Not too long ago, counterfeit products were a "privilege" of luxury brands only. The high prices of products from brands like Chanel, Louis Vuitton, Gucci and the like make countefeiting a profitable business in the luxury sector.
However, lately, mide-price brands like Victoria's Secret, Vans and Dickies are becoming the new target for counterfeiters. For instance, an original Victoria's Secret underwear that retails for about USD7.50, can be found for USD2.00 on counterfeit markets like Santee Alley in Los Angeles, CA.
|Santee Alley in Los Angeles, CA|
Prof. Susan Scafidi, academic diretor of the Fashion Law Institute at Fordham's Law School says that the economy is one reason for this new counterfeiting trend. According to Prof. Scafidi "the recession has more people trading down. Even lower-priced brands feel like a stretch in this economy, and people are more likely to trade down to counterfeits."
As reported by the Los Angeles Times (Feb., 3, 2012) in the article "Counterfeit Gap Joins Counterfeit Gucci", other factors driving this new trend include the Internet, a changing consumer mind-set and beefed-up anti-counterfeiting efforts by the giant apparel companies.
The Internet is a big concern for companies fighting counterfeiting. For Prof. Scafidi, "the Internet has enabled counterfeiters to further elude authorities by cutting out the middlemen and selling directly to shoppers. The most ambitious counterfeiting websites have taken to copying photos and trademarks and registering dozens of domain names similar to the brand's official website. Many shoppers, groomed by deals sites to expect heavy discounts, are duped into thinking they're buying the real deal".
Whereas high-end brands can afford to chase down counterfeiters, smaller companies cannot, making them less-risky targets. Just last year, fashion label Tory Burch won $164 million in a lawsuit against a group of cyber squatters peddling fake shoes, purses and accessories. Chanel filed suit in September against 399 websites allegedly selling knockoff sunglasses, wallets, jewelry and other goods bearing the luxury retailer's name.
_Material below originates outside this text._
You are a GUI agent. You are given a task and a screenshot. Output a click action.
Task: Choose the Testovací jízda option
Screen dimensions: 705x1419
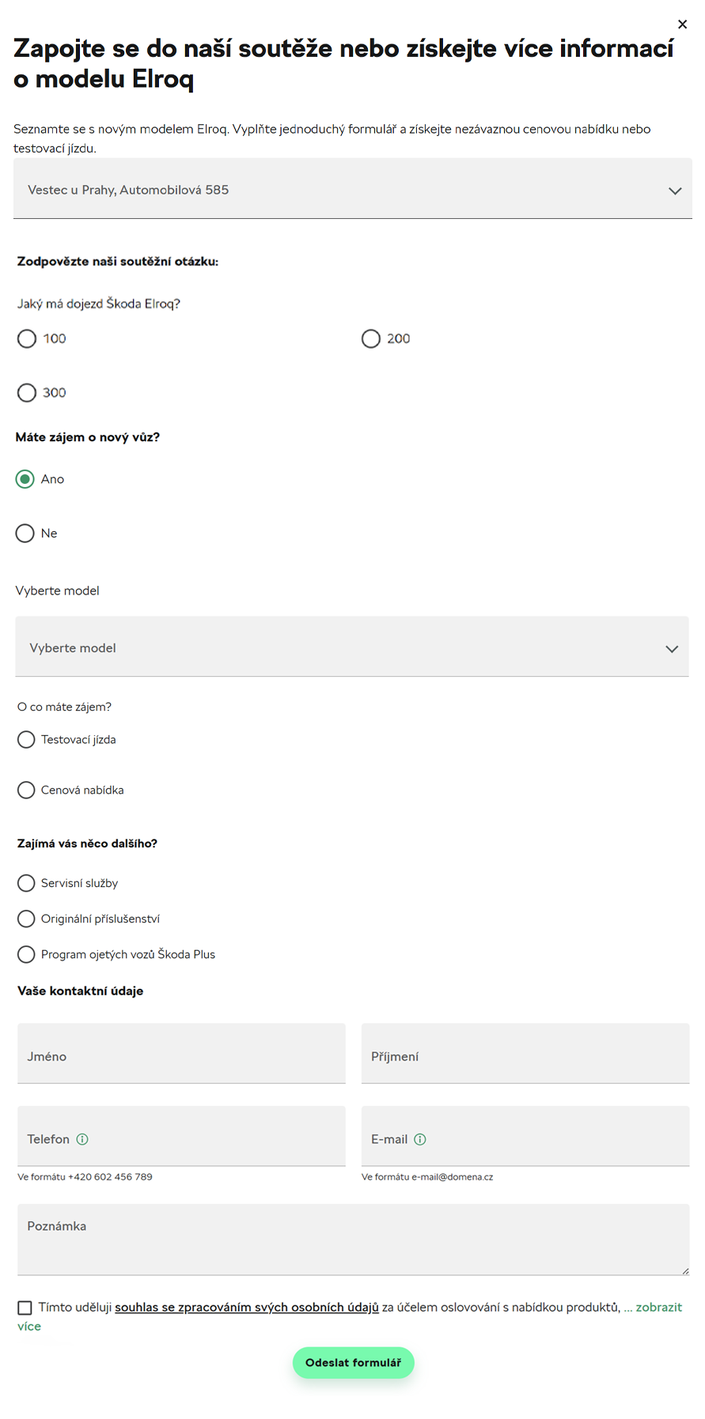26,739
Consumers themselves are also another factor that make mid-price brands the new "business-expansion strategy" for counterfeiters. It is easier to go by with a mid-price brand counterfeit product than it is with a luxury brand. An average person is more likely to carry mid-price brands than high-end brands. Thus, more affordable brands don't have a stigma about countefeit where people will be suspicious about fakes, because the original product is not unattainable.